It consists of set of APIs, libraries, agents, and instrumentation to provide distributed tracing and metrics collection. A Huge benefit of using OpenTelemetry is that it is not tied to any specific observability vendor. It can send telemetry data to a variety of backends like Jaeger, Zipkin, Prometheus, Datadog, and others.

Tracing Backend

Common tracing backends used to collect tracing data include Jaeger and Zipkin. Jaeger is a distributed tracing system that gathers and visualizes trace data, enabling the monitoring and troubleshooting of complex applications and architectures. It can be utilized in any distributed system where tracing is beneficial. Jaeger offers tools to visualize traces, identify performance bottlenecks, and track the flow of requests across different components of the system.


How Request Tracing Works in Microservices

The main components of distributed tracing are TraceID, Span, Context Propagation, visualization

  • Trace ID: A unique identifier for a single end-to-end request across services. Generated at the entry point of the system (e.g., by the orchestrator or an API gateway).
  • Span: It is an individual operation (e.g., a service call or a database query) within the trace. Includes metadata like duration, service name, operation name, and tags.
  • Context Propagation: Trace IDs and other metadata are passed between services via headers (e.g., HTTP headers) or messaging queues (e.g., Kafka).
  • Visualization: Tools like Jaeger, Zipkin, or AWS X-Ray visualize traces to show how requests propagate through the system.

Trace ID and Span ID propagation

Distributed Tracing Flow: Spans and Trace Context Propagation Across Microservices

Consider an e-commerce application , where there request to place an order. It involves 3 microservices

  1. Order Service
  2. Payment Service
  3. Inventory Service
  1. When the Order Service starts a trace, it generates a trace_id (same throughout the transaction) and span_id for itself.
  2. Later span_id of OrderService is passed as a parent trace to PaymentService. The Payment Service generates its own unique span_id (ab23cd67ef890123) for its span, which it passes to the next service which Inventory Service.
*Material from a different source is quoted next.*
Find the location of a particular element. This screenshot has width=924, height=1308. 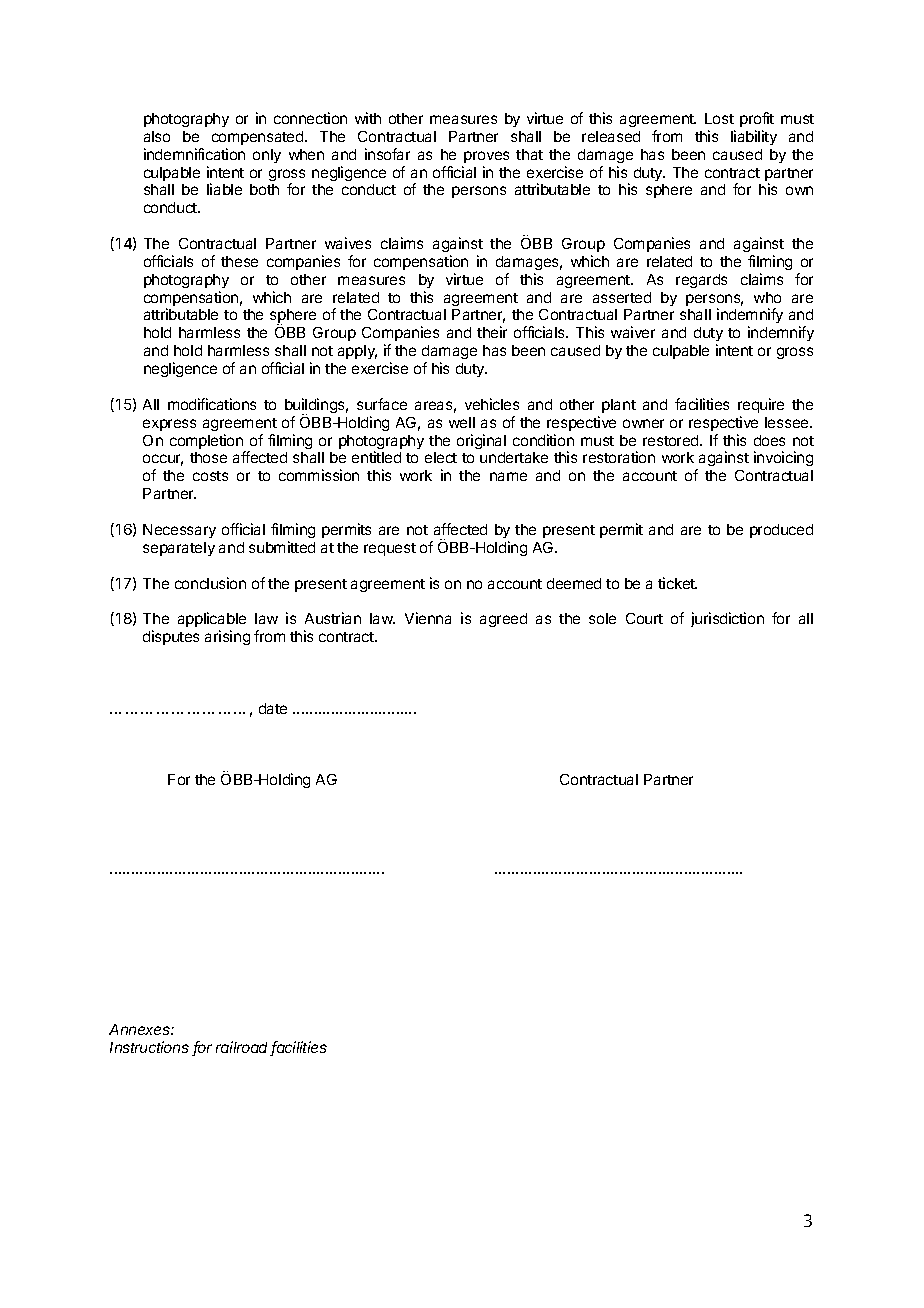

indemnification is located at coordinates (194, 154).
This hierarchy ensures the trace provides an accurate view of the request flow.

OpenTelemetry provides an HTTP instrumentation library for Java (supports other programming languages like Python, GO etc) that integrates seamlessly with RestTemplate, automatically propagating the context for distributed tracing.


Distributed Tracing in Data Application Systems

Data applications often involve ETL (Extract, Transform, Load) pipelines, machine learning workflows, and real-time processing. These workflows include multiple interdependent tasks, such as:

  • Data extraction from databases.
  • Data transformation and cleaning.
  • Model training and evaluation.
  • Data storage or serving results to downstream systems.

Distributed tracing provides a detailed view of these operations, enabling better monitoring and debugging. Tracing tools like Jaeger and OpenTelemetry provide graphical timelines that display the sequence and duration of tasks. These visualizations help in understanding:

  • Execution order of tasks.
  • Parallelism in the workflow.
  • Idle times between tasks, indicating possible inefficiencies.

Example Application – Spark-based ETL pipeline

I implemented a simple Spark-based ETL pipeline integrated with tools Docker, Airflow, Spark, and Jaeger to demonstrate how distributed tracing can provide actionable insights into processing times and task dependencies.

Tools : OpenTelemetry, Airflow, Spark, Jaeger, Docker

  1. Integrate a Tracing Library: Use a library like OpenTelemetry to instrument the code, like in this example spark job. For example:
    • Annotate tasks with span names (e.g., data_extraction, data_transformation).This is usually done using span.set_attribute(“key”)
    • Add contextual metadata to spans (e.g., dataset size, parameters).
  2. Deploy a Tracing Backend: Set up a backend like Jaeger or Zipkin to collect and visualize traces. In the example I have used Jaeger.
  3. Analyze Traces: Use the tracing backend to inspect task durations, execution paths, and errors.

Spark job — instrumentation to enable tracing

Notes on setup : View traces on Jaeger UI, available at http://localhost:16686

Once the docker containers are up and running, the Jaeger UI provides a detailed view of each task’s duration. This breakdown enables quick identification of bottlenecks within workflows.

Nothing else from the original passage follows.